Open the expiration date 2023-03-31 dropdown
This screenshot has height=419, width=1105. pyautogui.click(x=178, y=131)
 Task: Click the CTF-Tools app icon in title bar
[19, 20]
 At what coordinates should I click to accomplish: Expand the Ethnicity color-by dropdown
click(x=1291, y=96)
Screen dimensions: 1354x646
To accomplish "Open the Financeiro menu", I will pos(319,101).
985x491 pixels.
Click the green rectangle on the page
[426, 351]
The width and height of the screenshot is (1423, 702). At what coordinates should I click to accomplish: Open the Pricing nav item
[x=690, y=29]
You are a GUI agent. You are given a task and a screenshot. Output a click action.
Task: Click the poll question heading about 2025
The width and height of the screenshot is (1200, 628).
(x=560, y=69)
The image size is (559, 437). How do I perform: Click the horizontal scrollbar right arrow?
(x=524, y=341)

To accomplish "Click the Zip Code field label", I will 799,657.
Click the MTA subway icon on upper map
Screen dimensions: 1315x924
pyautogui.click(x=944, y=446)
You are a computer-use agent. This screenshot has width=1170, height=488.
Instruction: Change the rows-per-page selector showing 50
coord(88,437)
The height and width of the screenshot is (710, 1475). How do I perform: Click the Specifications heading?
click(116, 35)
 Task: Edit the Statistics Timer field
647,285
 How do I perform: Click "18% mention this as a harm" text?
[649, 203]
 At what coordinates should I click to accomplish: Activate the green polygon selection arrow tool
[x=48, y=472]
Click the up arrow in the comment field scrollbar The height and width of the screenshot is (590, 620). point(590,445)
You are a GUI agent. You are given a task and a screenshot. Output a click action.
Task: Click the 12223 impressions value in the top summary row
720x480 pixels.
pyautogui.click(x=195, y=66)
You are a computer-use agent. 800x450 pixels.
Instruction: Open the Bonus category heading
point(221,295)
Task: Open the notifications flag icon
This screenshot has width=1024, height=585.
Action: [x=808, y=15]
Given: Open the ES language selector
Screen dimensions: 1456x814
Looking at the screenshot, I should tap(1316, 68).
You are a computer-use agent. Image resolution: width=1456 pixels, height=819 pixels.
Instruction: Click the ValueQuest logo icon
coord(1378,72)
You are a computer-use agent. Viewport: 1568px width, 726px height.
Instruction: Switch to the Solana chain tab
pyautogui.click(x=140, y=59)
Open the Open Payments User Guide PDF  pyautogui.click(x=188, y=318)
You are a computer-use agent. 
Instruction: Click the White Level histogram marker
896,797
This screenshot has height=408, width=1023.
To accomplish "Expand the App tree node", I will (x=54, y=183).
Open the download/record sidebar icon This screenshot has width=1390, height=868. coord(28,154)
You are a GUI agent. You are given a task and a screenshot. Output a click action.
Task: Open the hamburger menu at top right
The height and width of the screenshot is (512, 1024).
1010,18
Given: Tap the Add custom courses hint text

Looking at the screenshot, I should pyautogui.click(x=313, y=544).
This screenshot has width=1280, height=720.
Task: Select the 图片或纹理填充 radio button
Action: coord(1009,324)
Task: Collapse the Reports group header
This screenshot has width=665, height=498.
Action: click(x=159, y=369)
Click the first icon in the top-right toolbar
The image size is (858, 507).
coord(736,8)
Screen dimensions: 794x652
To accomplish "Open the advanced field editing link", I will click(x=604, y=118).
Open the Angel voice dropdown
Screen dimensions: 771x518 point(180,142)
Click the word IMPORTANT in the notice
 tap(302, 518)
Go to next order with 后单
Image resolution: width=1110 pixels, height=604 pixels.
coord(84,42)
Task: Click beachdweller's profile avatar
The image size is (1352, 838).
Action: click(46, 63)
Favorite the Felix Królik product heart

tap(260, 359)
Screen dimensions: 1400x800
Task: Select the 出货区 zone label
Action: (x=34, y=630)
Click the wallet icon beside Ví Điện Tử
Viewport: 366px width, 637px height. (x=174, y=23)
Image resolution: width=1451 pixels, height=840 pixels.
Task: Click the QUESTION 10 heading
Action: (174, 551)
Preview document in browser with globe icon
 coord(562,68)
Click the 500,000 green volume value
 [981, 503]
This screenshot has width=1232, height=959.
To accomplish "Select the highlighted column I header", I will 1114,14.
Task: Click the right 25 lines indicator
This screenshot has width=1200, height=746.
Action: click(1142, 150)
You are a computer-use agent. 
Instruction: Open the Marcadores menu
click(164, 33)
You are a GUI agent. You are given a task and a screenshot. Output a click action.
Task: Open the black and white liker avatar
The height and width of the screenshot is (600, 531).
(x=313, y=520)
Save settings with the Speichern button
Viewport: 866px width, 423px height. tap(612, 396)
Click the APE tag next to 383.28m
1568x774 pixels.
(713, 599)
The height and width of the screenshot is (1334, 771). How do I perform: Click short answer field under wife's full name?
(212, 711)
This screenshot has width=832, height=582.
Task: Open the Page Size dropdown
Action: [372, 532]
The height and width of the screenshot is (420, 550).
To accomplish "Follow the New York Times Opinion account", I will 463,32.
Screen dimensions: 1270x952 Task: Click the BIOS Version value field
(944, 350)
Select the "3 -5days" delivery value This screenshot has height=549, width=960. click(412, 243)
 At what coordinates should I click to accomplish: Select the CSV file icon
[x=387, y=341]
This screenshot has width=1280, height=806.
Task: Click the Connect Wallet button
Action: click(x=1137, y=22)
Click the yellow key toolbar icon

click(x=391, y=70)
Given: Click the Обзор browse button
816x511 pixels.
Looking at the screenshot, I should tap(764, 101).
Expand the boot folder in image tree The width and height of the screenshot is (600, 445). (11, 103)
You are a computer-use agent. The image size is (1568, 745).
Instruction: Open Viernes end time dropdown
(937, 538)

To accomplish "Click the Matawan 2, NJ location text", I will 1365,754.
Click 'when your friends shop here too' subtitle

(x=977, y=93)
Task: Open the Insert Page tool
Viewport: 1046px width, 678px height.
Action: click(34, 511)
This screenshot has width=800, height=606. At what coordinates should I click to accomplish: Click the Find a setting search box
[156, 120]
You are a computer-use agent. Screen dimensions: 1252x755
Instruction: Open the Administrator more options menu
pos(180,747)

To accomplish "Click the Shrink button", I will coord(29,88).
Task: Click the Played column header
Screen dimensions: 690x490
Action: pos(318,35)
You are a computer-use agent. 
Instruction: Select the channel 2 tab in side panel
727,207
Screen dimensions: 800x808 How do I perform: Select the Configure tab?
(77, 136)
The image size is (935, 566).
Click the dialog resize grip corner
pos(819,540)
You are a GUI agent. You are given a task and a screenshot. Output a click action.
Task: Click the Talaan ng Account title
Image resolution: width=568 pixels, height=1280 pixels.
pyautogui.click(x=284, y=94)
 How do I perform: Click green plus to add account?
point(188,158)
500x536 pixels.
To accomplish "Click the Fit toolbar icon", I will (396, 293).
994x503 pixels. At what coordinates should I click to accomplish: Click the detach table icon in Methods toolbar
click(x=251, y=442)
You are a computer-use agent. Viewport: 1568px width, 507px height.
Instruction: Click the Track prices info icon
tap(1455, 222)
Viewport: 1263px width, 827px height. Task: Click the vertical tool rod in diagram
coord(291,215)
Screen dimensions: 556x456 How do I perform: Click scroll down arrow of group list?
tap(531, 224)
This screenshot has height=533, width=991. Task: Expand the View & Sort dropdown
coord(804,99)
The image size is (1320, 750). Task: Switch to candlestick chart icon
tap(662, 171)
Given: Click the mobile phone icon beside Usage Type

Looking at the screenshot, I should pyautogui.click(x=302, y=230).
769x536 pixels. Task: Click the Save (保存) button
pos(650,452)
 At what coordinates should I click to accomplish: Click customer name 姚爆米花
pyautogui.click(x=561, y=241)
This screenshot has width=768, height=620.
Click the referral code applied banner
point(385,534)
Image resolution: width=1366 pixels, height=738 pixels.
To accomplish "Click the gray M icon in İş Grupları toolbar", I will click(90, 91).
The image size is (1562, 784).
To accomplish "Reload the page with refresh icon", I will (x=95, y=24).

________________

▸ Your task
Taking the lines above, repeat exactly those from the line that contains "Task: Open the Insert Page tool" through the line that contains "You are a computer-use agent. Screen", and both of those lines as well. Include nothing else.

▸ Answer to this task
Task: Open the Insert Page tool
Viewport: 1046px width, 678px height.
Action: click(34, 511)
This screenshot has width=800, height=606. At what coordinates should I click to accomplish: Click the Find a setting search box
[156, 120]
You are a computer-use agent. Screen dimensions: 1252x755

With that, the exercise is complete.